__Extract to read__.
════
In other words, by now, we have a pretty good feel for what college basketball is going to look like during the 2017-18 season. With that in mind, let’s take a look at what has happened — and what will happen — in the Pac-12 over the next six months.

OFFSEASON STORYLINES 

1. Will this end up being Sean Miller’s best team at Arizona?: The Wildcats are loaded in a way that the teams that generally traffic in one-and-done players are not accustomed to. Let’s start with the returnees; specifically, Allonzo Trier, who returned from a 19-game suspension for a positive PED to become Arizona’s leading scorer a season ago. He opted to return to school for his junior campaign, meaning that Miller will have a back court anchored by a potential National Player of the Year.

Then there is Rawle Alkins, who had a chance to be drafted as a one-and-done this year if he had left but he decided to return to school. Dusan Ristic and Parker Jackson-Cartwright are back in the mix as well, while Arizona adds a monster recruiting class headlined by Deandre Ayton, who is one of the top five prospects in the class. There are some question marks with this team — namely, if their point guard play is good enough, whether or not they will defend and the consistency that Ayton will play with — but given the lack of a great team anywhere else in college basketball, it’s fair to say that this group is the most likely to end Sean Miller’s streak of failing to get to a Final Four.

Is it his best team?

I don’t think so. You’ll have a hard time convincing me that Miller’s best team didn’t lose to Frank Kaminsky at some point in the NCAA tournament.

But if it finally gets that monkey off of his back, will he care?

UCLA head coach Steve Alford (AP Photo/Michael Baker)

2. How does UCLA handle losing so much talent?: The Bruins are essentially rebuilding their entire roster, as five of their top seven players are off to the professional ranks. That includes Lonzo Ball as well as fellow one-and-doners, T.J. Leaf and Ike Anigbogu. There is still talent on this roster, however, as Aaron Holiday, Thomas Welsh and G.G. Goloman return to a team that landed a six-man recruiting class, including five-stars Jaylen Hands and Kris Wilkes. To be frank, the biggest issue isn’t going to be the pieces they lost, it’s going to be replacing the unselfishness that came with having a team led by Lonzo. He changed the culture of that program, but will that change be nothing more than a one-year blip on the radar?

The interesting battle to watch will be at the point guard spot. Hands is the star recruit that was pitched on being Ball’s replacement, but Holiday is a former four-star prospect in his own right. After spending a year sacrificing as UCLA’s sixth-man, will he believe this is the season that UCLA is his team?
════
__Recorded data__.
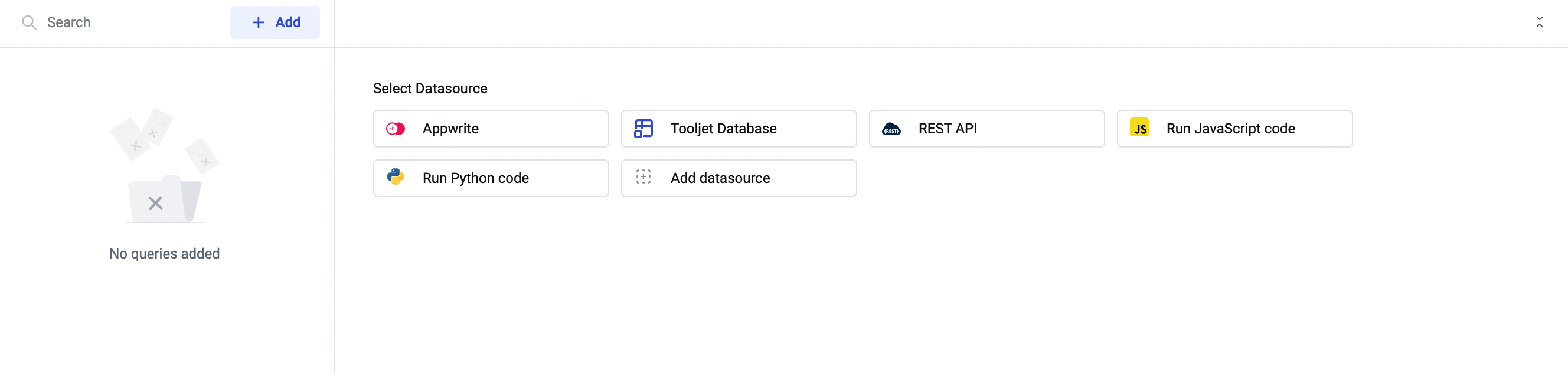Select the REST API datasource
The height and width of the screenshot is (373, 1568).
click(x=986, y=129)
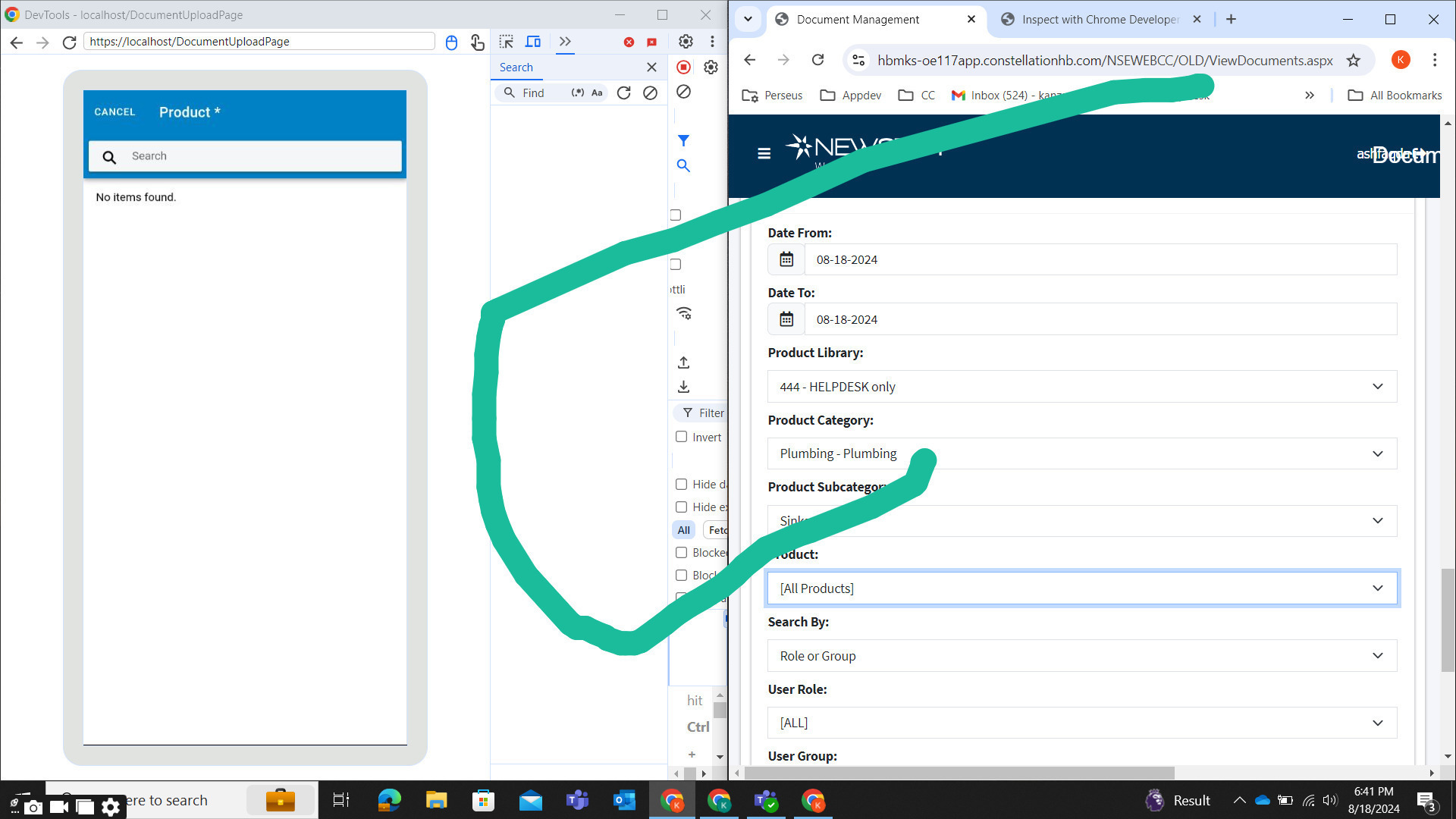Click the hamburger menu in the site header
1456x819 pixels.
coord(764,153)
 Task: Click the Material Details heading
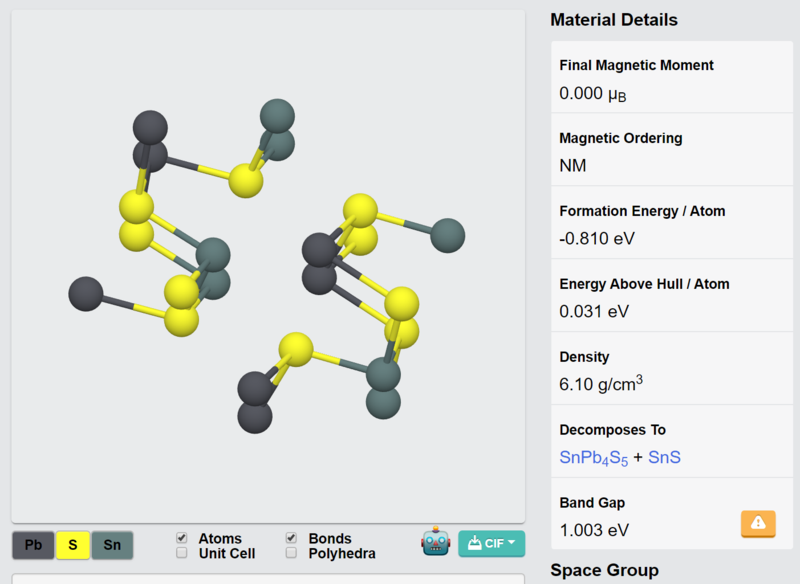(x=614, y=19)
════
__Task instructions__.
**a)** Repeat the Pac-12 preview from "But if it finally" to "on the radar?".
**b)** For each statement, say yes or no according to the Pac-12 preview and quote the words that decide it: (i) Allonzo Trier came back from a 19-game suspension. (ii) UCLA lost four of its top seven players to the professional ranks. (iii) Rawle Alkins left school to enter the draft.
The records play no part in what follows.

__Task answers__.
**a)**
But if it finally gets that monkey off of his back, will he care?

UCLA head coach Steve Alford (AP Photo/Michael Baker)

2. How does UCLA handle losing so much talent?: The Bruins are essentially rebuilding their entire roster, as five of their top seven players are off to the professional ranks. That includes Lonzo Ball as well as fellow one-and-doners, T.J. Leaf and Ike Anigbogu. There is still talent on this roster, however, as Aaron Holiday, Thomas Welsh and G.G. Goloman return to a team that landed a six-man recruiting class, including five-stars Jaylen Hands and Kris Wilkes. To be frank, the biggest issue isn’t going to be the pieces they lost, it’s going to be replacing the unselfishness that came with having a team led by Lonzo. He changed the culture of that program, but will that change be nothing more than a one-year blip on the radar?

**b)**
(i) Yes: "returned from a 19-game suspension for a positive PED"
(ii) No: "five of their top seven players are off to the professional ranks"
(iii) No: "he decided to return to school"